Man fragt sich zwar, was ein solcher Artikel genau auf den Kulturseiten zu suchen hat, aber was soll's, wenn er interessant ist. Der Drogenexperte Günter Amendt weist auf ein paar Ungereimtheiten im Bundeswehreinsatz im Norden Afghanistans hin: Man sieht über die dortige Drogenproduktion hinweg, obwohl sie die Zentralregierung in Kabul schwächt. Und überhaupt: "An der Heimatfront mit der ganzen Wucht des Gesetzes gegen Dealer und Konsumenten vorzugehen, bei der Verbindungsaufnahme an der Drogenfront sich aber damit zu begnügen, mit Drogenfürsten Tee zu trinken und honigsüßes Gebäck zu knabbern, ist ein Verstoß gegen das allgemeine Rechtsempfinden."

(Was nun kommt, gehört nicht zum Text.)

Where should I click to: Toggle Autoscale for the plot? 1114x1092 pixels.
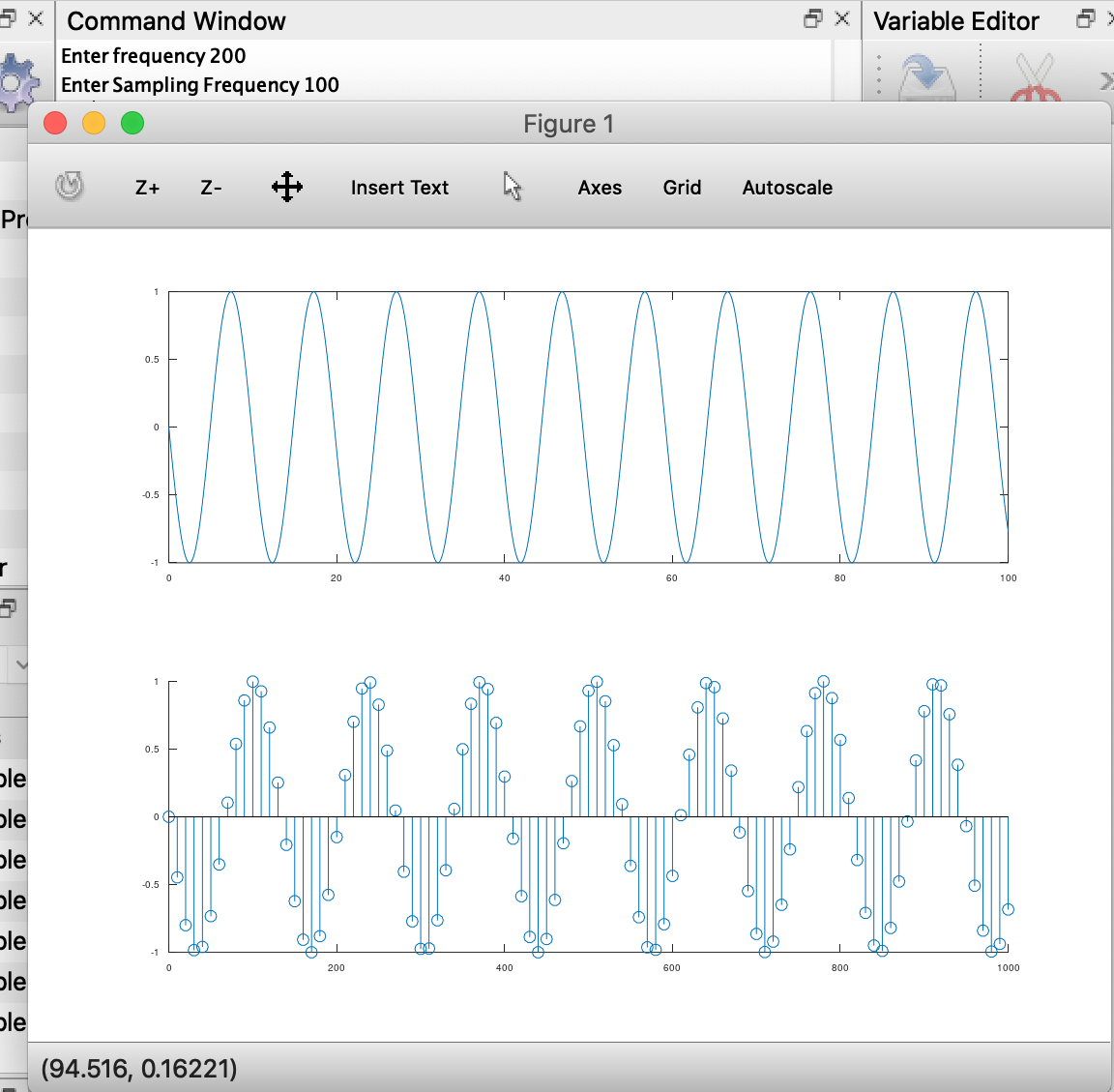click(787, 188)
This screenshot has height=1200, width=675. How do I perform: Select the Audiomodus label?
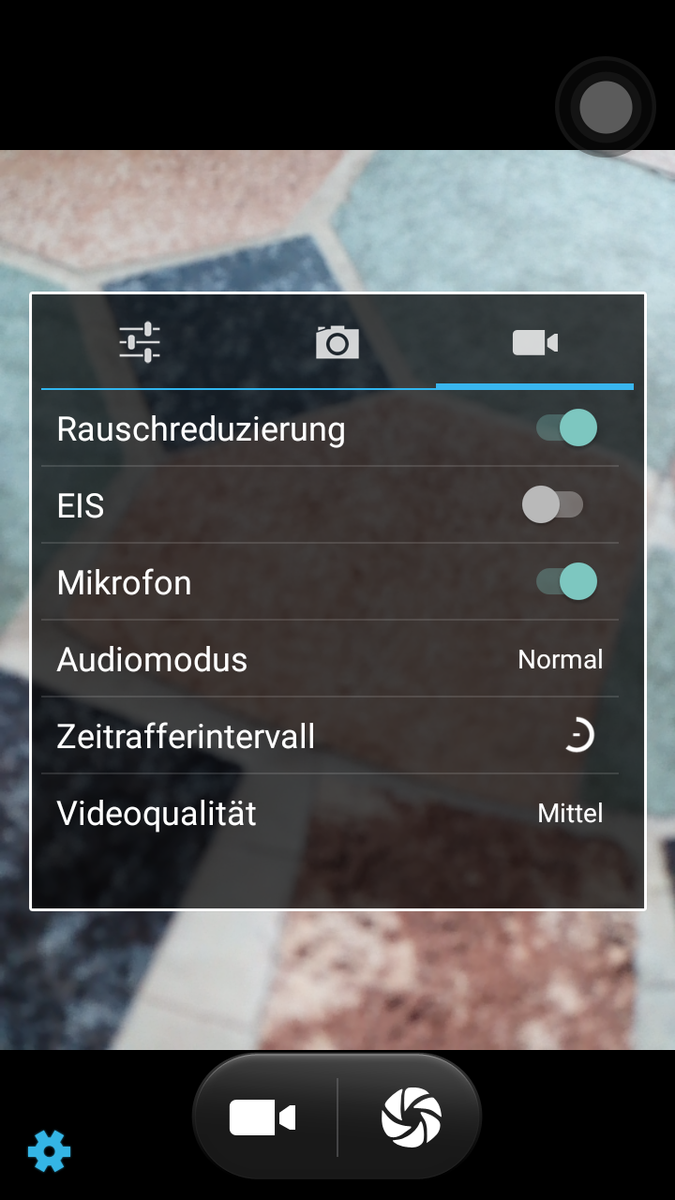pyautogui.click(x=152, y=660)
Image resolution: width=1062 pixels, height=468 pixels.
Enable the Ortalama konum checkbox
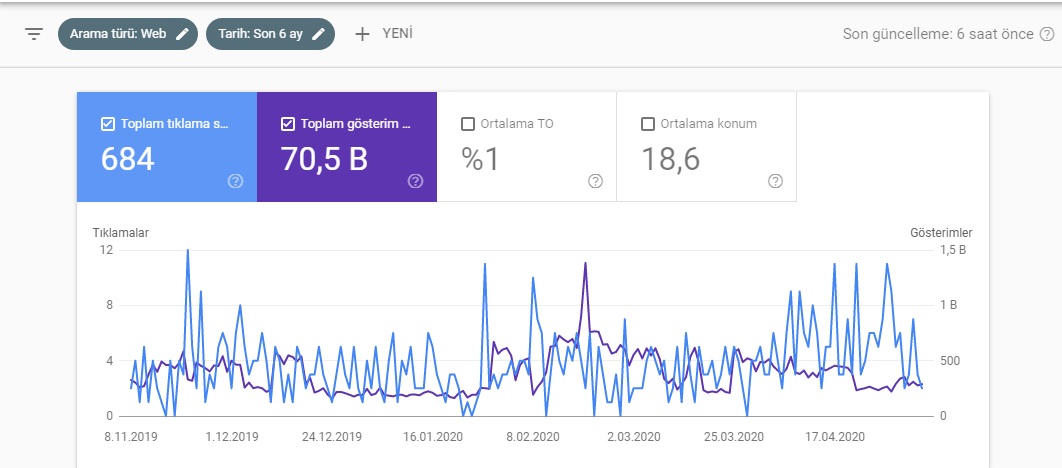(x=647, y=124)
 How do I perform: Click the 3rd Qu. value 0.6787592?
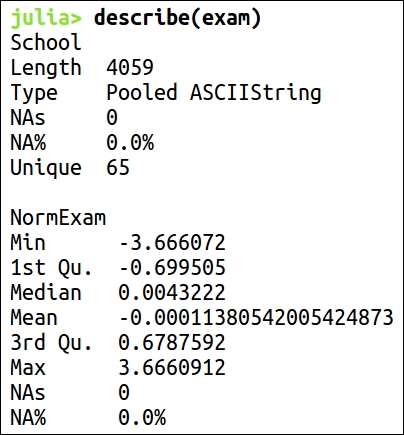coord(172,342)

Weitere Artikel: Jordan Mejias kommentiert das Urteil gegen die Unternehmerin Martha Stewart, die wegen Insiderhandels mit einer Gefängnisstrafe rechnen muss, als zu hart, wenn man es mit den viel größeren Finanzskandalen in Unternehmen wie Enron vergleicht. Joseph Hanimann eröffnet eine neue Reihe mit "lexikalischen Grenzgängen" und denkt über denn Elitebegriff in Frankreich und Deutschland nach. Thomas Wagner gratuliert dem Bildhauer Anthony Caro zum Achtzigsten. Gina Thomas meldet, dass eine Brücke des Ingenieurs Brunel in London als solche wiederentdeckt wurde. Und Kerstin Holm meldet, dass das Hauptquartier von Eduard Limonows Nationalbolschewisten in Moskau von Sicherheitskräften aufgelöst wurde. Christian Schwägerl berichtet über eine Anhörung der Grünen zum Thema Nanotechnologie.

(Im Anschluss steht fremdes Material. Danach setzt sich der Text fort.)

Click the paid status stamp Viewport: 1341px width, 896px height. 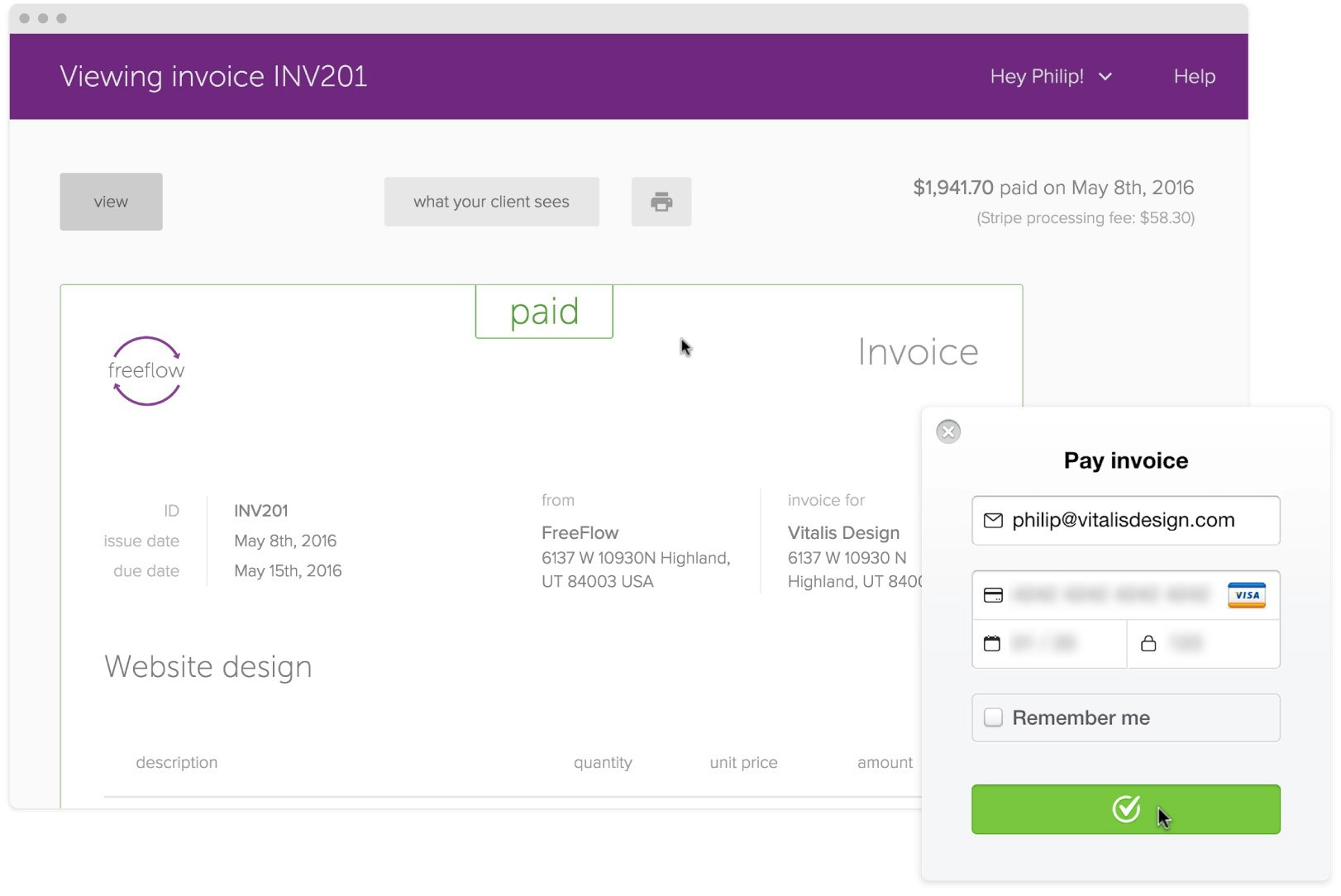(544, 312)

Auf der Medienseite beklagt Michael Hanfeld die "Medienfixierung der Macht", die überdies immer mehr zwischen "guten" und "bösen" Journalisten unterscheide. (Hierzu auch ein Interview mit dem Stern-Redakteur Hans-Ulrich Jörges, der nicht mit dem Kanzler in die Türkei reisen durfte, aus der Sonntags-FAZ) Auf der letzten Seite fürchtet Andreas Rossmann, dass der ehemalige riesenhafte Regierungsbunker im Ahrtal, ein Monument des Kalten Krieges, spurlos "zurückgebaut" wird. Und Dirk Schümer porträtiert den neuen Chef der Filmfestspiele Venedig, Marco Müller.

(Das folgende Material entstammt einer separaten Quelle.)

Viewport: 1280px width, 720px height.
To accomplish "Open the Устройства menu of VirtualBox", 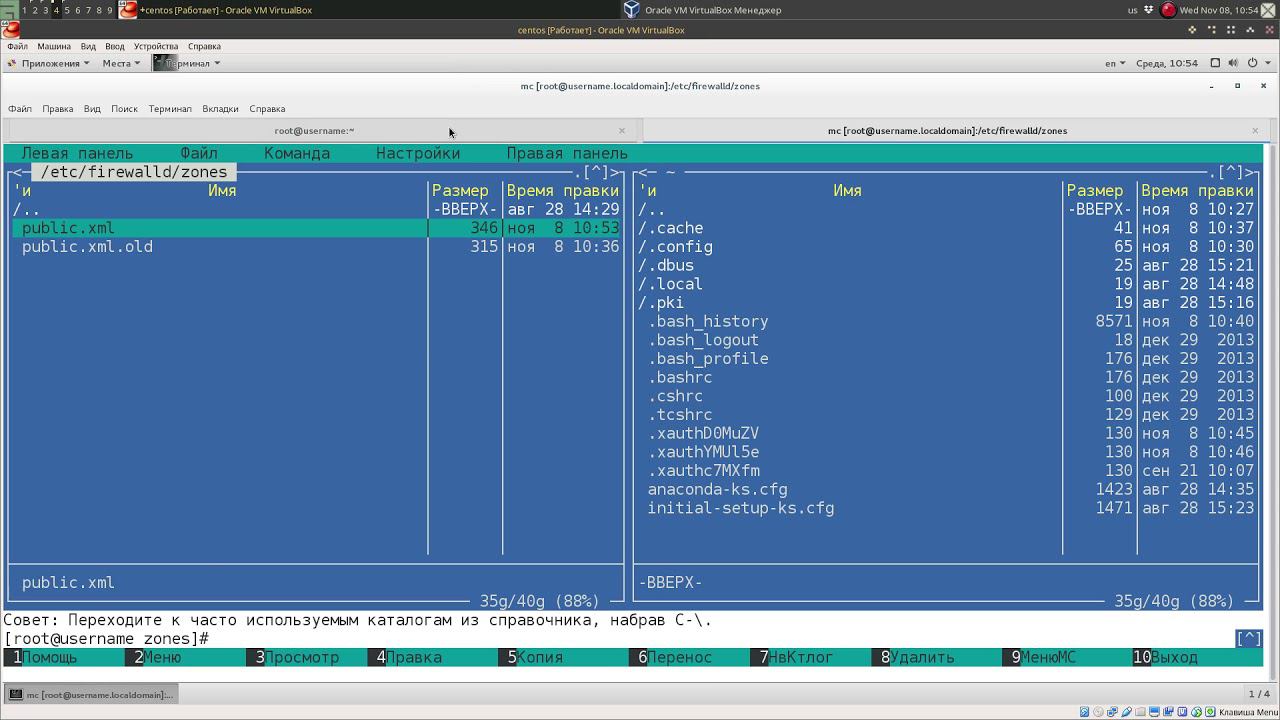I will click(x=155, y=46).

Besprochen werden eine "Jungfrau von Orleans" in Hannover und ein "Don Karlos" in Hamburg, die große Jugendstil-Ausstellung in der Münchner Villa Stuck, ein Auftritt der Band Lambchop in Dresden, Händels "Alcina" an der Komischen Oper Berlin, Wilfried Hillers Oper "Wolkenstein" in Nürnberg und einige Sachbücher, darunter Philipp Bloms "Sammelwunder, Sammelwahn" über die Sammlerleidenschaft.

Und zum Internationalen Frauentag beglückt uns die FAZ mit einem Porträt der ersten Stewardess der Lufthansa.